After an impressive rally, the shares of General Mills (NYSE:GIS) are coming under pressure after the food giant’s fourth-quarter earnings report that gave mixed signals about the company’s future growth. And, in our view, bulls have a valid reason to get confused.
The challenge for the maker of Cheerios Honey Nut cereal, Yoplait yogurt and Nature Valley granola is quite daunting: It has to accelerate growth in an era when consumers are rapidly changing their eating habits, looking for fresher, greener and less sugary food.
The company’s Q4 earnings show the path ahead is likely to be uneven despite General Mills’ latest effort to diversify its revenue base. Investors sent the company’s shares tumbling 4.5% on Wednesday after it reported that sales—excluding the effects from currency fluctuations and acquisitions—fell in its fiscal fourth quarter and were flat for the year. The stock recouped some of those losses yesterday, rising 1.8% to close at $52.22.
The company’s North America business, its largest, was the main contributor to 4Q's sluggishness, with the unit’s sales falling 2% to $2.34 billion. Sales of cereals, yogurt and meals and baking items were flat, the company said. Snack sales declined as Fiber One bars and Nature Valley granola bars lost grounds.
Dashed Hopes
Before this weak performance, investors were generally excited about GM, as evident from the stock’s 40% rise this year, on hopes that last year’s acquisition of the maker of Blue Buffalo pet food, its largest deal in 18 years, would add a new growth avenue to the company’s portfolio at a time when its traditional food unit is under pressure.

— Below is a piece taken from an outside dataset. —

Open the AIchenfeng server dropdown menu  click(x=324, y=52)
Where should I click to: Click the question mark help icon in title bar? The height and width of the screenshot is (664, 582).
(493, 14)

CEO Jeff Harmening, who is steering the company in this challenging environment for packaged food producers, tried to accelerate growth by rolling out trendy items, such as cereal that uses a wild grain related to wheat and new variations of its other popular cereal brands.
But some analysts now believe that the positive impact of these efforts is already baked into the stock price, which is trading close to its 52-week high, and future gains will depend on the company’s innovations and its ability to fight disruptors such as Amazon.com (NASDAQ:AMZN), which is investing heavily to grab the major share of consumer grocery spending through its Whole Foods brand.
Goldman Sachs analyst Jason English downgraded the stock in May, predicting an inevitable slowdown following improvement in the company's core business and the impact of its acquisition of Blue Buffalo.
General Mills is entering a "second chapter of mounting deceleration concerns among investors," English said in a note to clients, noting the first chapter of enthusiasm has now "largely played out." He also reduced his price target to $41 a share.
For the fiscal year ending in 2020, the company guided investors to expect organic sales growth of 1-2%, but much of this will come from Blue Buffalo, which it projects will grow by 8-10%. Part of this growth will come from its legacy categories, helped by some uptick in snack bar volumes, the company said.
Bottom Line
Even with the powerful 2019 rally, General Mills stock is down about 30% from its 2016 peak. There are clear signs that the surge that followed the Blue Buffalo acquisition is losing steam and investors are again zeroing in on General Mills' legacy businesses amid growing pressure from upstart competitors. That being said, the investments the company has made to accelerate growth have positioned it to perform better than its peers in this downturn for processed food stocks.
For those who have an eye on the company’s 3.5% dividend yield, there will likely be a better entry point to buy this stock. For now, we don’t find the valuation compelling enough, especially as the management hasn't demonstrated any new growth catalysts.